Basics of fringe benefits tax

October 15, 2020 8:42 am | Published by | Categorised in:

What are fringe benefits?

Employees may opt to make an agreement with their employers that provides them with fringe benefit ‘payments’ in a form other than salary or wages.

There are various types of fringe benefits:

  • Employees being able to use work car for private use
  • Discounted loans
  • Paying an employee’s gym membership
  • Providing entertainment (e.g. tickets to concerts)
  • Reimbursing expenses (e.g. school fees)
  • Giving benefits under a salary sacrifice scheme

What is fringe benefits tax?

Employers pay FBT on certain benefits they provide to their employees or employees’ families. FBT will apply even if the benefits are provided by a third party through an arrangement with the employer.

Employers are required to self-assess their FBT liability for the FBT year – which spans from 1 April to 31 March.

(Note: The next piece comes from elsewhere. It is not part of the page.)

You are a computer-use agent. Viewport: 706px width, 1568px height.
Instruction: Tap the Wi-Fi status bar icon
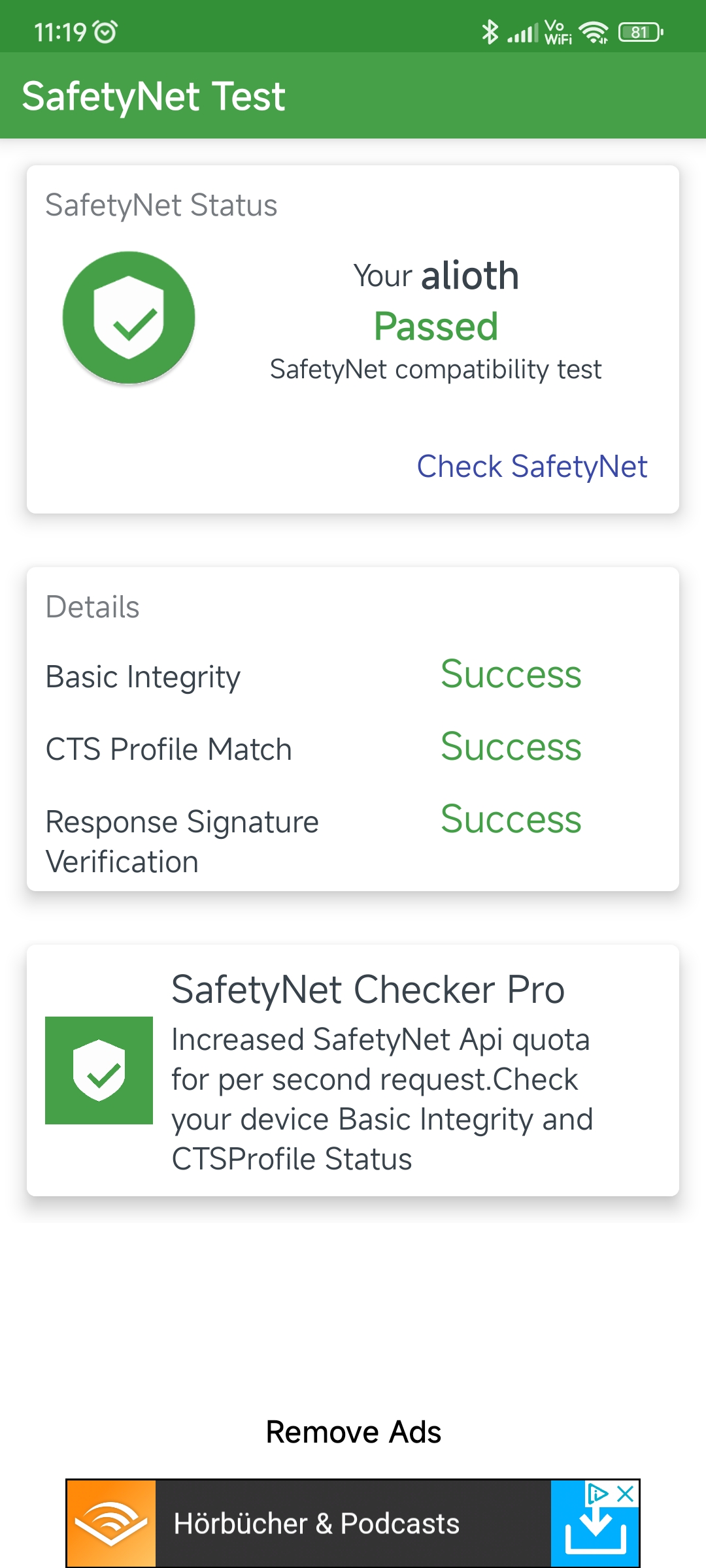(594, 31)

It is calculated separately to income tax based on the taxable value of the benefit provided.

Usually, employers are able to claim tax deduction for the cost of providing fringe benefits and for the FBT paid. Employers will generally also be able to claim GST credits for the items they provided as fringe benefits.

Employers are able to reduce their FBT liability by providing benefits that are income tax deductible. They may also consider an agreement in which the employee contributes to the cost of the fringe benefit. Finally, providing a cash bonus can also help reduce FBT liability.